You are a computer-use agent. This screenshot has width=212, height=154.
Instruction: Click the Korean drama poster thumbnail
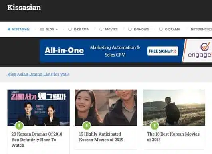(x=39, y=108)
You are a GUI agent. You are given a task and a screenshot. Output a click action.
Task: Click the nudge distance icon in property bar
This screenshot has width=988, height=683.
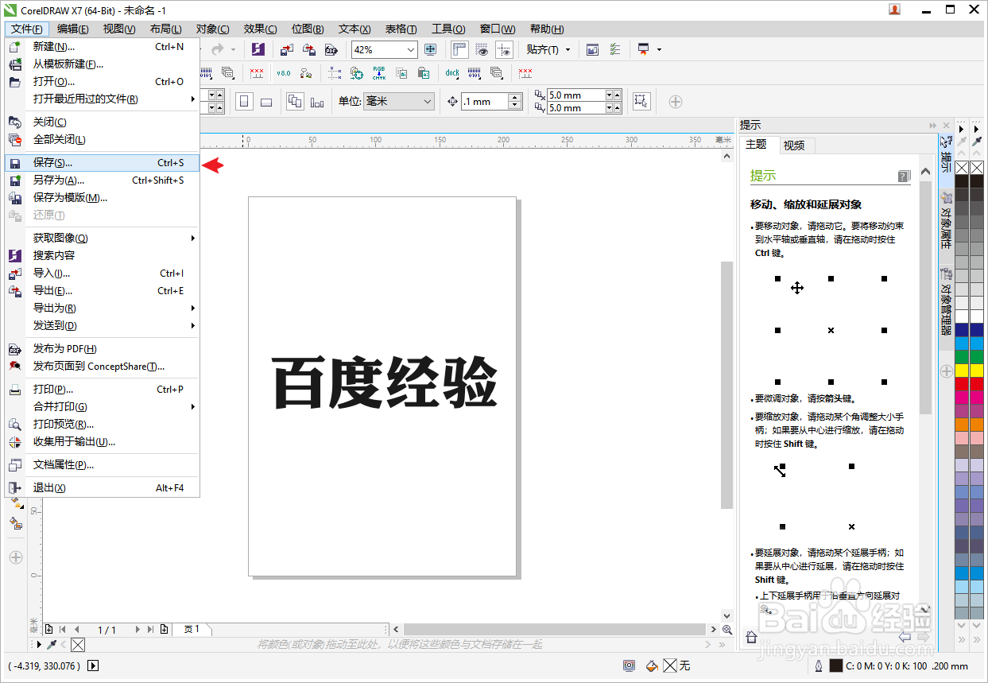[x=452, y=101]
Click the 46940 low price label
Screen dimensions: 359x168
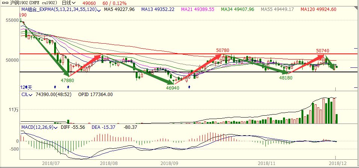pos(173,87)
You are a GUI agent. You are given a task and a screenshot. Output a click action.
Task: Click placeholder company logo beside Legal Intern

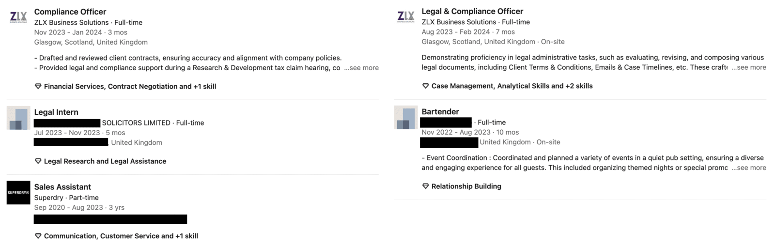click(18, 118)
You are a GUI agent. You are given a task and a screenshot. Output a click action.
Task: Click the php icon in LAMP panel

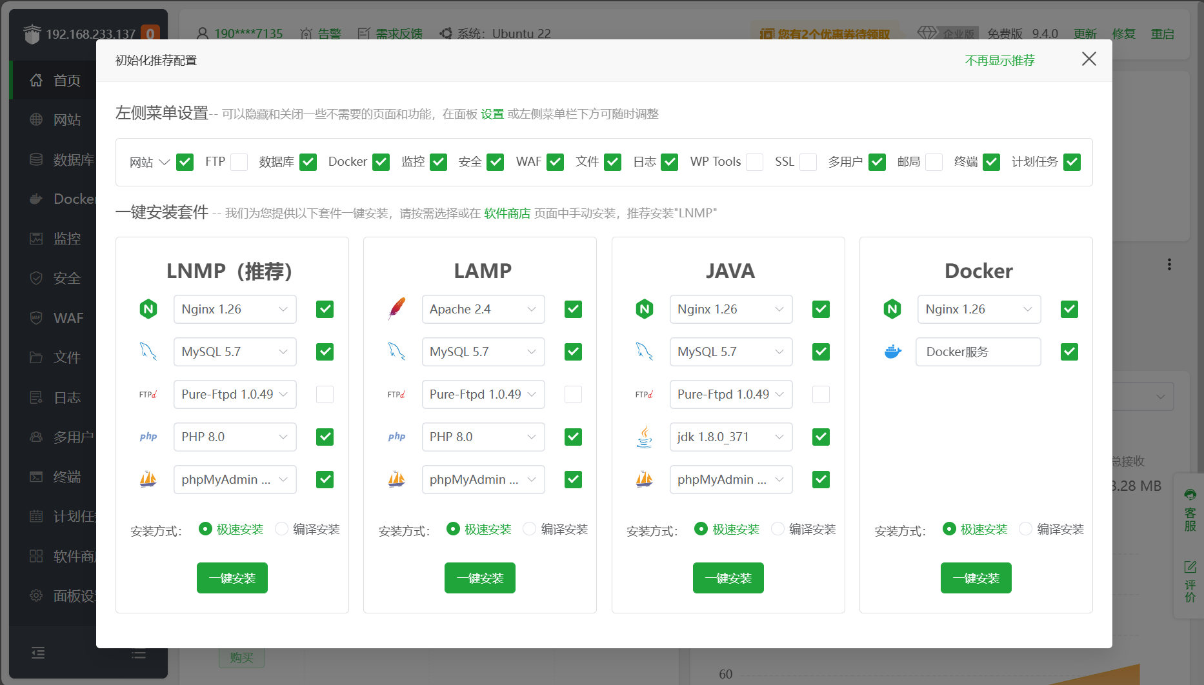tap(396, 437)
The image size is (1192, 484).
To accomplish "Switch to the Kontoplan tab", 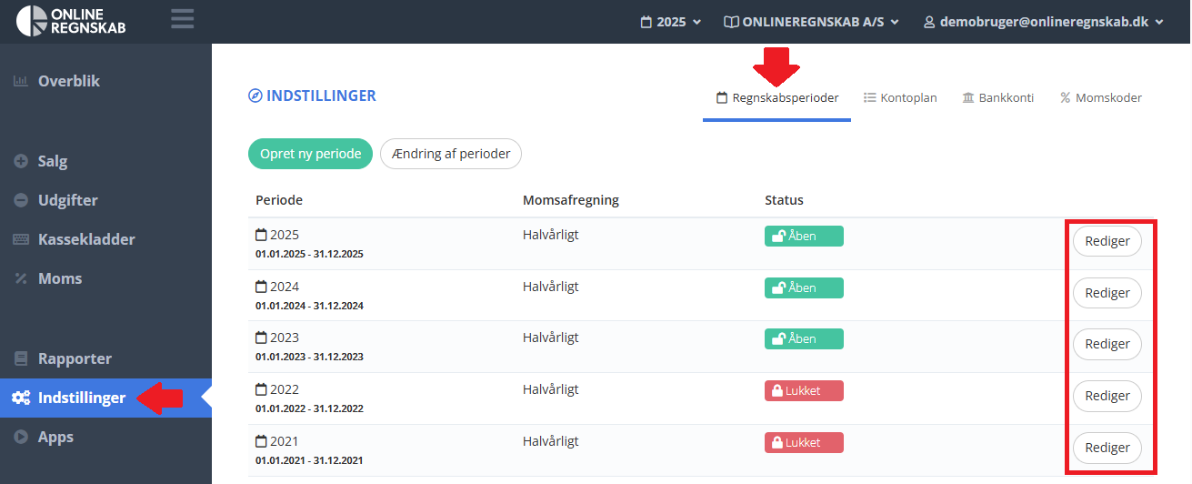I will pos(900,98).
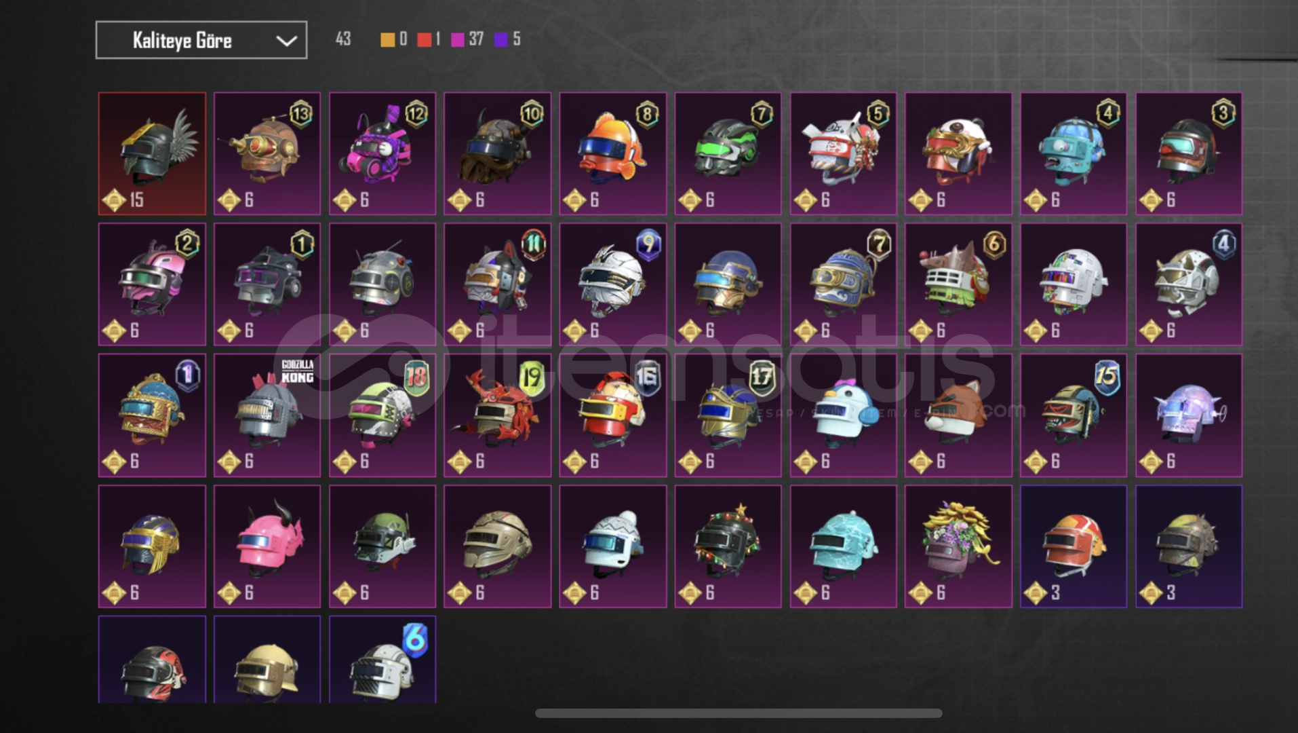The width and height of the screenshot is (1298, 733).
Task: Select the fox-face orange helmet
Action: click(958, 415)
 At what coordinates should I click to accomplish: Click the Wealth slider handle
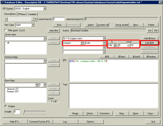coord(24,111)
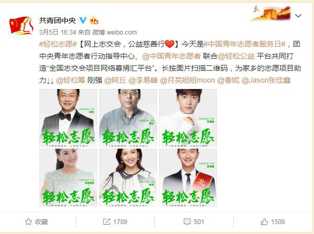Open the @轻松公益 mention link
The height and width of the screenshot is (234, 314).
(236, 56)
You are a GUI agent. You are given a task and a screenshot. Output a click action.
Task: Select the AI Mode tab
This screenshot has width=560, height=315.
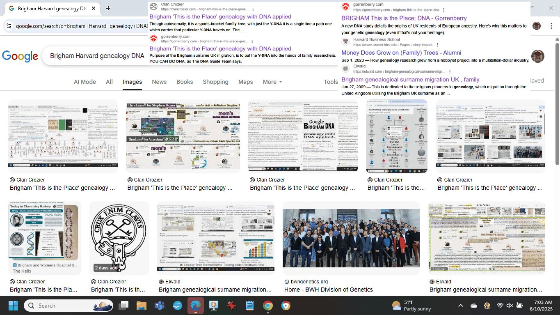(85, 82)
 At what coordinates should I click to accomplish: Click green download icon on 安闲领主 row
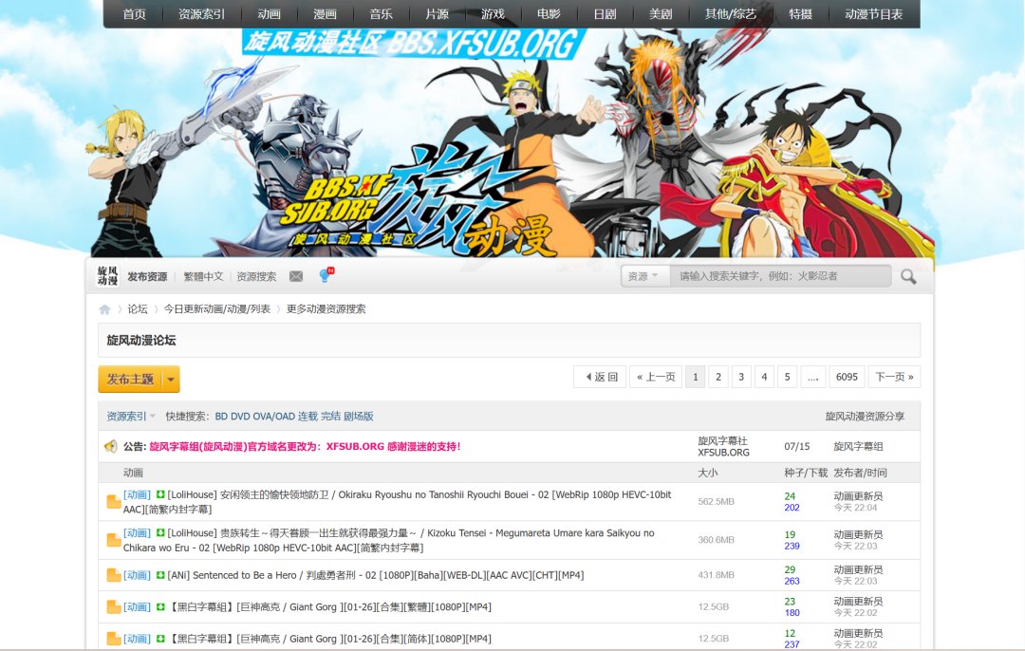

☆ ☆ ☆ ☆

In the records above, copy exactly everything from the line that has "Click the 46940 low price label" down to the line that has "The image size is (1192, 484).", both ends included, and leave out the pictures.

> _Exercise output_
Click the 46940 low price label
Screen dimensions: 359x168
pos(173,87)
You are a GUI agent. You are given a task and a screenshot. Output a click action.
Task: Click placeholder company logo beside Legal Intern

click(18, 118)
You are a GUI agent. You are given a task and a screenshot. Output a click action.
Task: Click the php icon in LAMP panel

tap(396, 437)
The image size is (1192, 484).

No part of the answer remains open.